Few-Shot Adversarial Learning of Realistic Neural Talking Head Models

Paper from Moscow Samsung AI Center about heads animation from ICCV19. Basically, for the models that allow you to make high-quality animation of the face, you need to retrain the model for a specific person. The approach of the authors allows you to animate a new face from several photos. They use meta-learning(training on different people) and before the inference on a new person do fine-tuning.

An alternative to training a large model for each person may be to use warping of the original face (such as First Order Motion Model). This requires only one picture, but there are problems with new angles and hidden parts of the face. They also mention methods that use statistical modeling of the head, but there are problems with rendering everything near the face or hair.
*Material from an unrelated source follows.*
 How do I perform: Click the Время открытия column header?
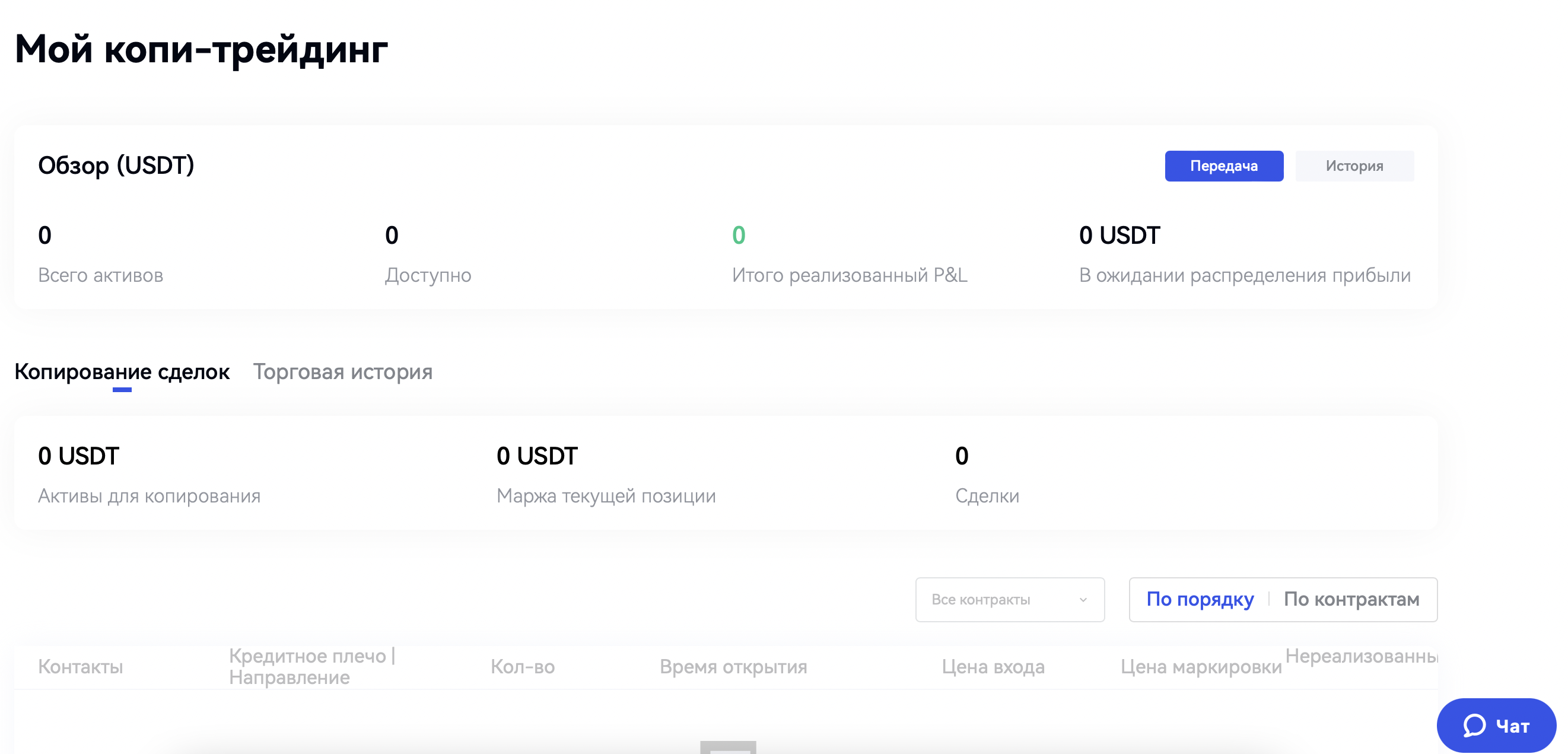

For their approach, they were inspired by the similar few-shot text2speech pipeline.

In the meta-learning phase they use M different videos (in each individual person), where for each X_t face there are landmarks turned into a schematic image of the Y_t face as in the diagram above. The pipeline consists of 3 models:

Embedder - takes a pair(face and landmarks), gives out embedding, which should contain information about the person, but not about the specific pose of the face.

Generator - takes a landmarks image and facial embedding (obtained on other images from the same video), produces a generated face corresponding to these landmarks. The embedding goes through the frozen MLP (this is an important point) and is fed to the generator through the AdaIN (only in the decoder part of the generator).

Discriminator - takes the face, the corresponding landmarks, and the video index. At first, the convolution encoder outputs vectors of the same size as Embedder. Next is a scalar product of this vector and a row from matrix W corresponding to the index of the current video (projection discriminator idea). The output contains one number - realism score. The discriminator takes into account not only the correspondence of a face to landmarks but also the correspondence of a face to a specific person.

Actually, the realism score in the discriminator is a bit more complicated. There are also components that do not depend on the video index (w_0 and b). They are responsible for the overall realism of the face-landmarks.

During the meta-learning part they sampled the video, from which they selected a frame to be reconstructed. They sampled 8 more frames, fed them to Embedder and averaged the embeddings. VoxCeleb1 dataset for comparison with baselines(1 FPS), VoxCeleb2 for final model(25 FPS). Minimized the following loses between generated and real face:

content perceptual loss on VGG features

adversarial hinge loss

feature matching loss by discriminator

the matching loss between Embedder embedding and vector in the discriminator (in table W) which is important for fine-tuning.

After meta-learning, you can already use the model by feeding a few photos of a new person into Embedder. But it is possible to improve the preservation of identity if you fine-tune it:

the new person's embedding is fed via MLP to the generator, and if at the previous stage this MLP was frozen, now it is unfrozen and fine-tuned together with the whole generator.

The discriminator is also needed for fine-tuning, but since there is no vector in the W matrix for a new person, it must be taken from somewhere. This is where the matching loss which made the Embedder e_i embedding value similar to the vectors in the discriminator W_i comes in place, so the embedding can replace the vector in the discriminator (w' = e_i + w_0).

During fine-tuning only content loss and adversarial loss are minimized. On the GPU it takes up to 5 minutes.

For stability, they added spectral normalization and several self-attention blocks to the models.

Compared with baselines too in a few-shot mode (1, 8, 32 frames for a new person). They also compared to their approach without matching loss and fine-tuning (without this loss the fine-tuning will not work) - FF(feed-forward). By numerical metrics, they lose to the baselines, but by user-study, they win, which is usually more important in principle.

The result of 0.33 of their best model of 32 photos per user-study - very cool, out of 3 photos with one generated user can not identify the real ones.

The drawbacks of their method are that landmarks do not encode the gaze. Also when using landmarks from one person to another, it is immediately noticeable. From the person to himself all normal. It is necessary to have a landmark adaptation.